Methods for virus classification and the challenge of incorporating metagenomic sequence data.
Simmonds P.
The division of viruses into orders, families, genera and species provides a classification framework that seeks to organize and make sense of the diversity of viruses infecting animals, plants and bacteria. Classifications are based on similarities in genome structure and organization, the presence of homologous genes and sequence motifs and at lower levels such as species, host range, nucleotide and antigenic relatedness and epidemiology. Classification below the level of family must also be consistent with phylogeny and virus evolutionary histories. Recently developed methods such as PASC, DEMaRC and NVR offer alternative strategies for genus and species assignments that are based purely on degrees of divergence between genome sequences. They offer the possibility of automating classification of the vast number of novel virus sequences being generated by next-generation metagenomic sequencing. However, distance-based methods struggle to deal with the complex evolutionary history of virus genomes that are shuffled by recombination and reassortment, and where taxonomic lineages evolve at different rates.

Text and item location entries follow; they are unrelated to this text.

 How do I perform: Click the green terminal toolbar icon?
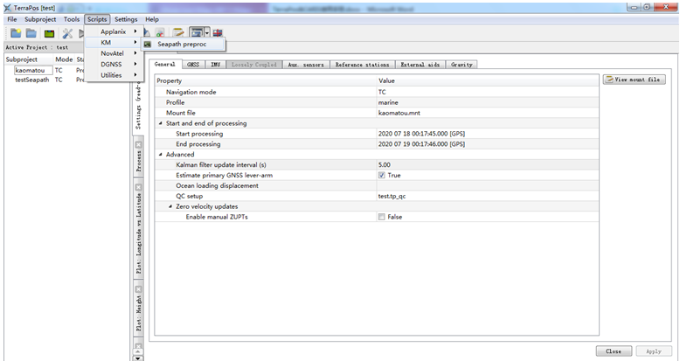[x=50, y=33]
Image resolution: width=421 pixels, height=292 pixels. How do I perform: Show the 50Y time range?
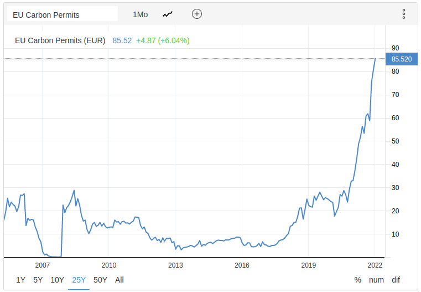[100, 280]
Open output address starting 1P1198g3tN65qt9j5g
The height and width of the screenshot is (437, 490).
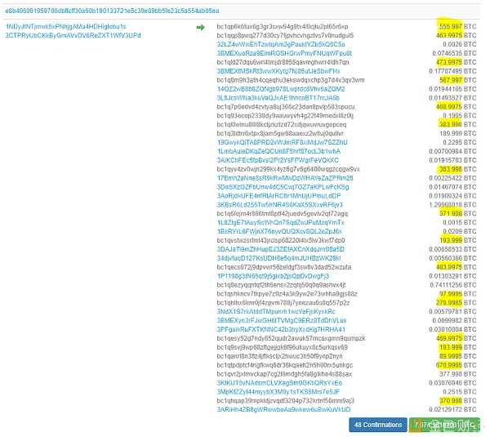273,276
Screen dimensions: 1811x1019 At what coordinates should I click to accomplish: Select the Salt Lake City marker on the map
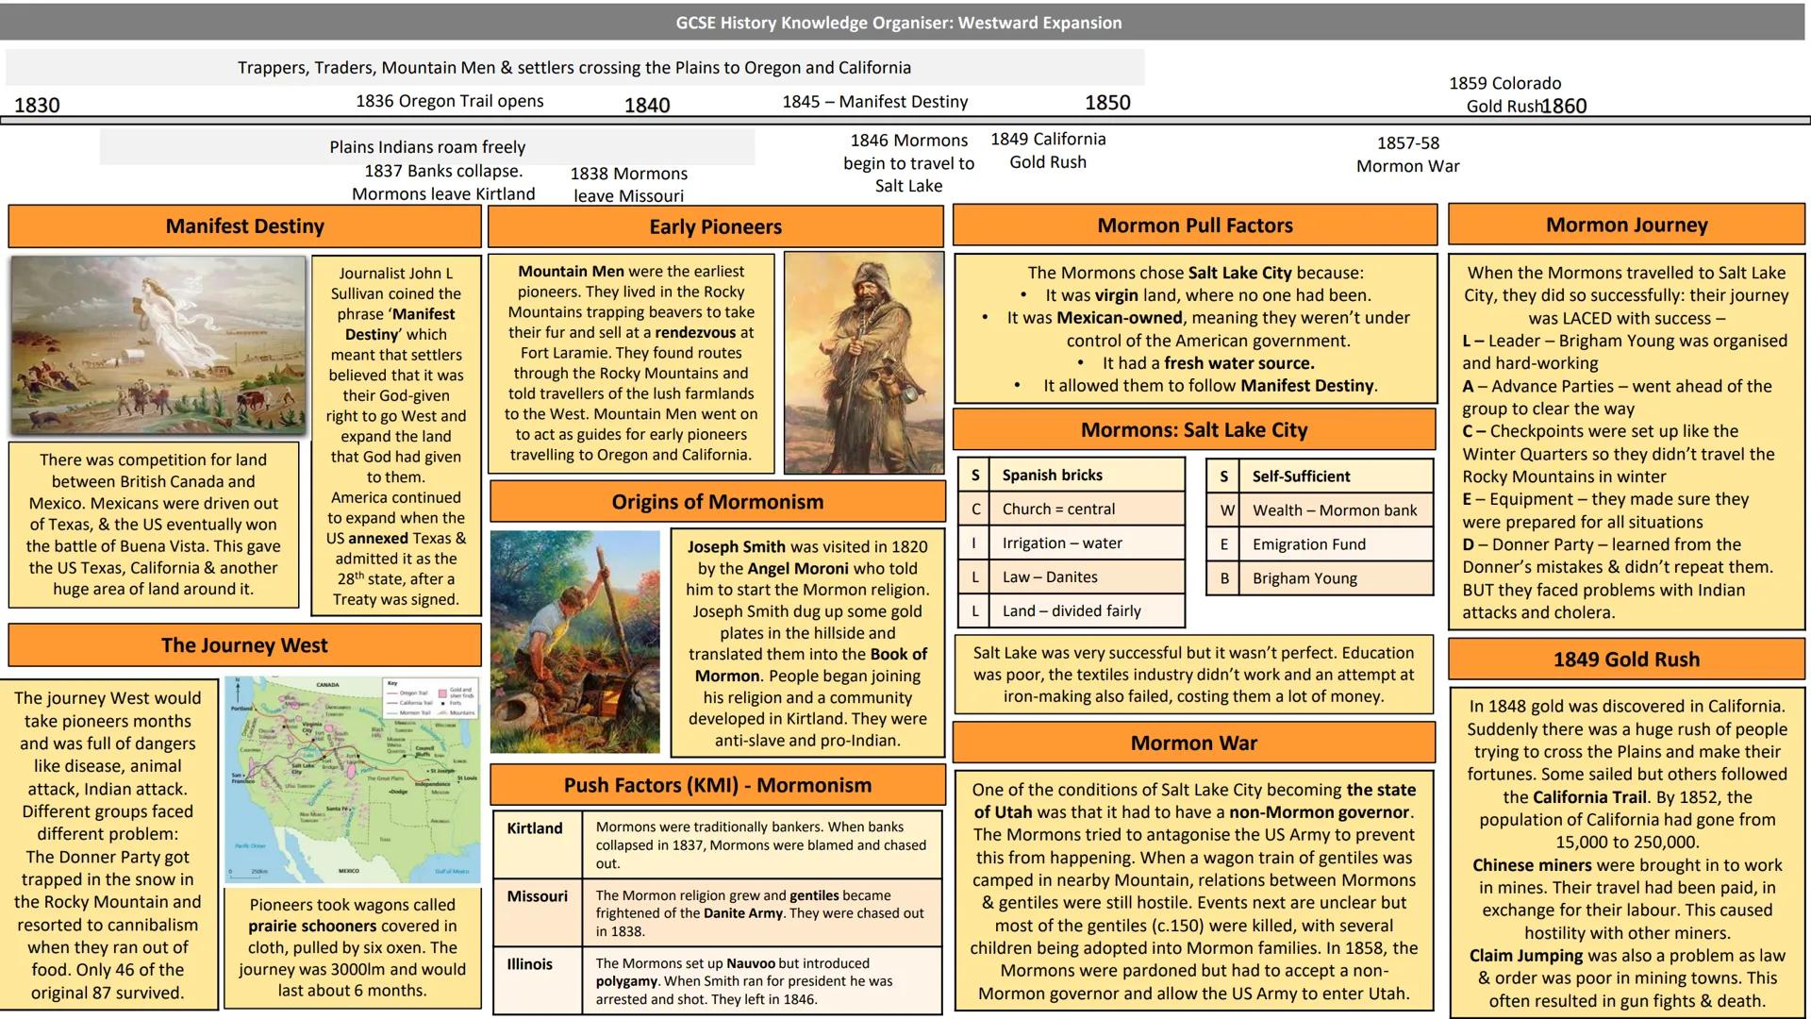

In biological terms, classifications based on sequence distances alone are also arbitrary whereas the current system of virus taxonomy is of utility precisely because it is primarily based upon phenotypic characteristics. However, a separate system is clearly needed by which virus variants that lack biological information might be incorporated into the ICTV classification even if based solely on sequence relationships to existing taxa. For these, simplified taxonomic proposals and naming conventions represent a practical way to expand the existing virus classification and catalogue our rapidly increasing knowledge of virus diversity.